Укажите по отрывку о законе ценности хлеба, кто и в какой работе выставил «закон ценности хлеба» в наиболее резкой и законченной форме.

#### Исходный отрывок
+-------+

Итак, рикардианский закон об определении ценности наименее благоприятными условиями противоречил им же развитой теории ценности; этот же закон, но в применении к сельскохозяйственным продуктам, под видом «закона ценности хлеба», перенесенный в марксистскую политическую экономию, точно так же не в меньшей степени противоречит теории ценности Маркса. Прежде всего, вместе с формулировкой этого закона, как я уже указывал в своих статьях, в теорию ценности вносится принципиальный дуализм: приходится говорить уже о двух законах ценности — одном для промышленных товаров и другом для хлеба и др. сельскохозяйственных проектах, а также и для продуктов всей добывающей промышленности. А, во-вторых, при этих условиях все отличие второго закона от первого только и может сводиться к тому, что если в первом случае величина ценности определяется трудом, и только трудом, то во втором приходится говорить и о втором факторе ценности, или, если об этом прямо и не говорится, то фактически этот второй фактор вносят: рента, а вместе с тем и ценность начинает произрастать на земле; величина ценности начинает определяться в таком случае также и качеством земли, т. е. ее плодородием, как таковым.
В наиболее резкой и законченной форме этот пресловутый «закон ценности хлеба» был выставлен Л. Любимовым в его «Учении о ренте». Несомненной заслугой его перед марксистской политической экономией представляет то обстоятельство, что он не побоялся такой резкой формулировки и то же время сделал отсюда все надлежащие выводы: тем самым он привел его к абсурду. Так, на ряду с этим «законом», он пишет: «На лучшей земле производится при той же затрате труда (и капитала) большее количество килограммов пшеницы. А так как стоимость килограмма хлеба определяется тем количеством труда, которое идет на выращивание килограмма его на худшей общественно-необходимой земле, то, следовательно, на лучшей земле производится большая стоимость, чем на худшей»97. Надо признать, что это положение является необходимым выводом из определения ценности хлеба худшими условиями. Но вместе с тем очевидно, что здесь мы имеем и разложение данной теории. Поэтому неудивительно, что я счел себя обязанным подвергнуть эту теорию резкой критике, и критике, на мой взгляд, вполне заслуженной, а, с другой стороны, этот абсурдный вывод побудил меня еще раз пересмотреть те положения, в которых он вытекал с логической необходимостью.
Л. Любимов счел нужным выступить на защиту этого оспариваемого мною положения. Но, если раньше разложение этой теории и не выступало в столь очевидной форме, то его защита такова, что оно теперь буквально бросается в глаза.

+-------+

#### Сохранённые данные

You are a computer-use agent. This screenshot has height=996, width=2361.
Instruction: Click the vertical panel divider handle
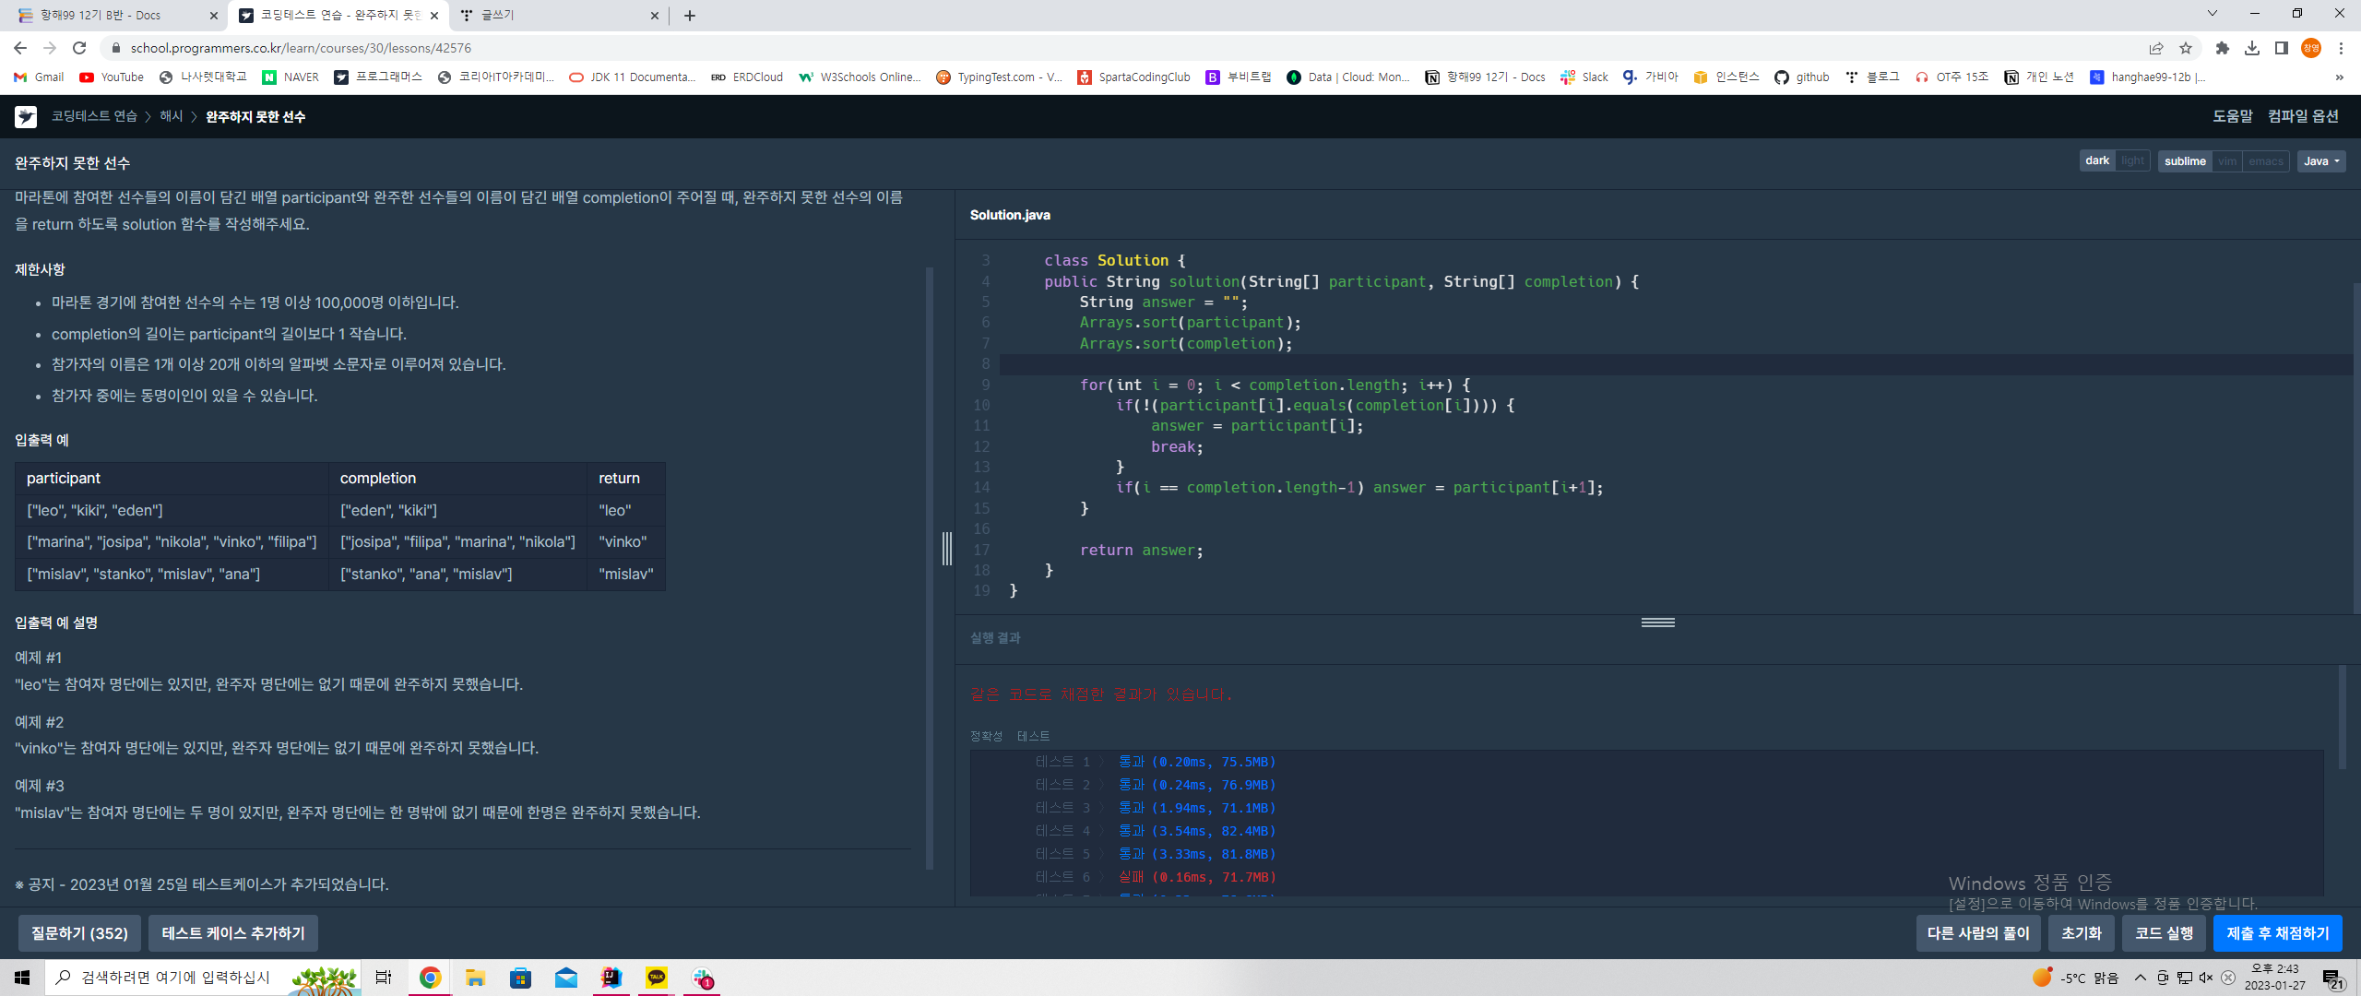tap(946, 548)
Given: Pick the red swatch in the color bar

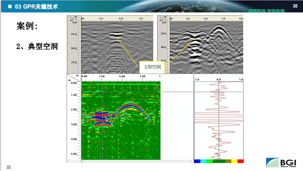Looking at the screenshot, I should 240,161.
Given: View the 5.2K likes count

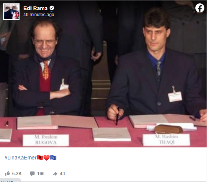Looking at the screenshot, I should pyautogui.click(x=17, y=174).
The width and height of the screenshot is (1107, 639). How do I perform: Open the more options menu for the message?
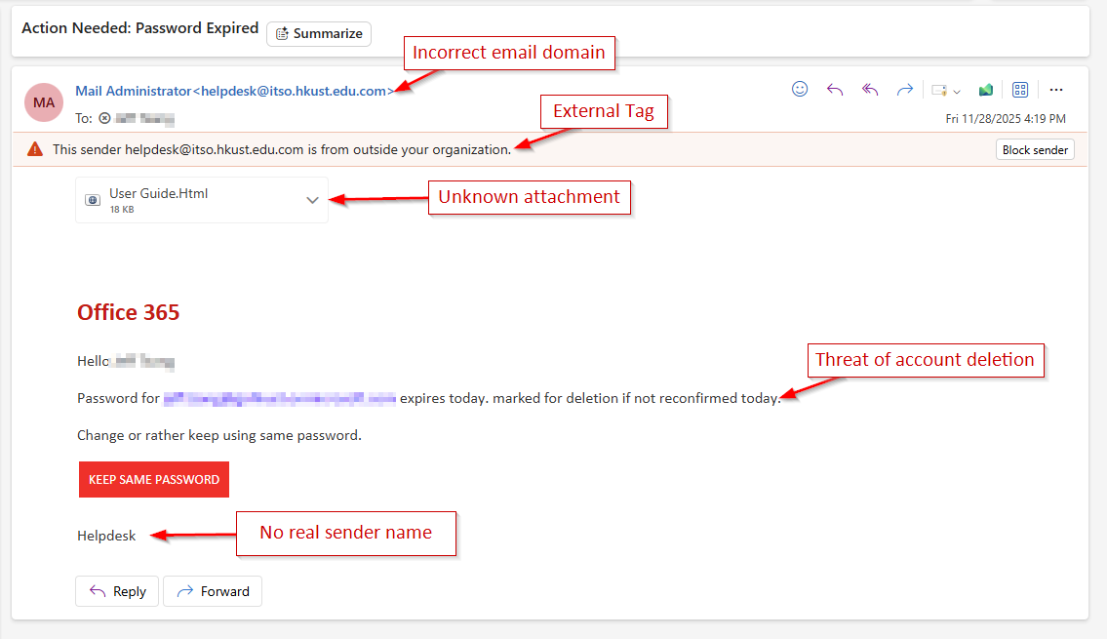(1056, 89)
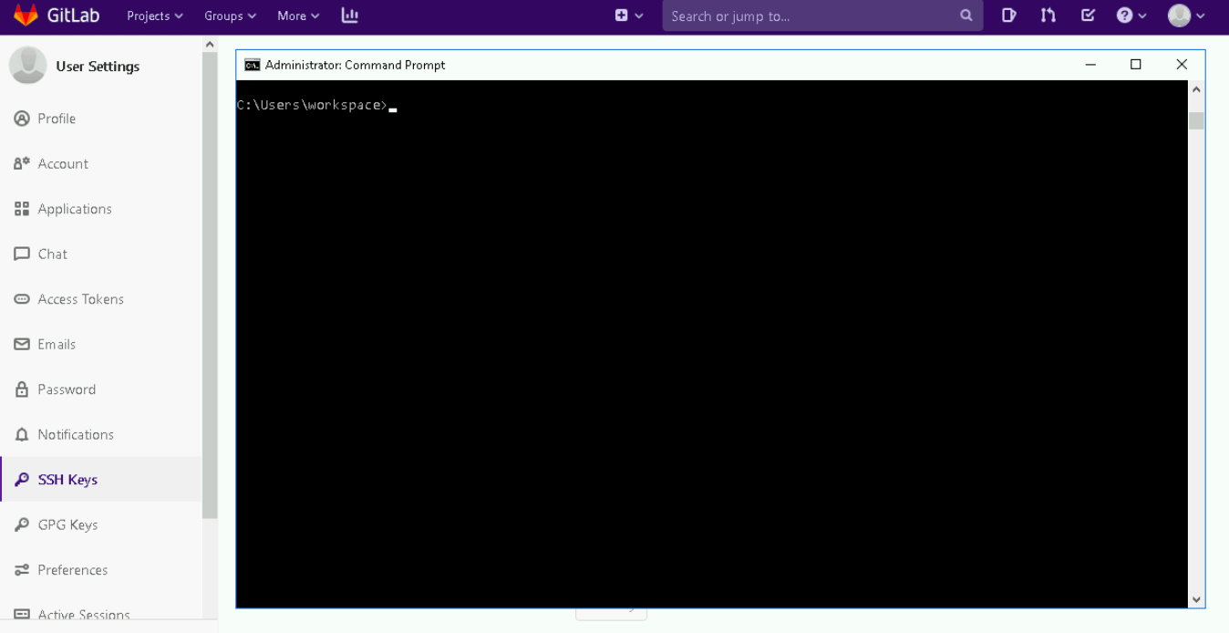Select SSH Keys in the sidebar
This screenshot has height=633, width=1229.
[x=67, y=480]
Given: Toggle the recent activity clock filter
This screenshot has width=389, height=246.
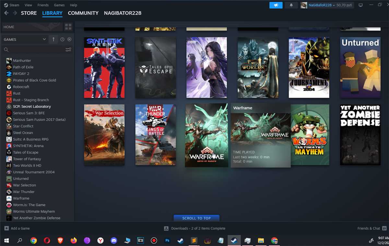Looking at the screenshot, I should [x=62, y=39].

+-------+

#### Решение задачи
Л. Любимов в «Учении о ренте».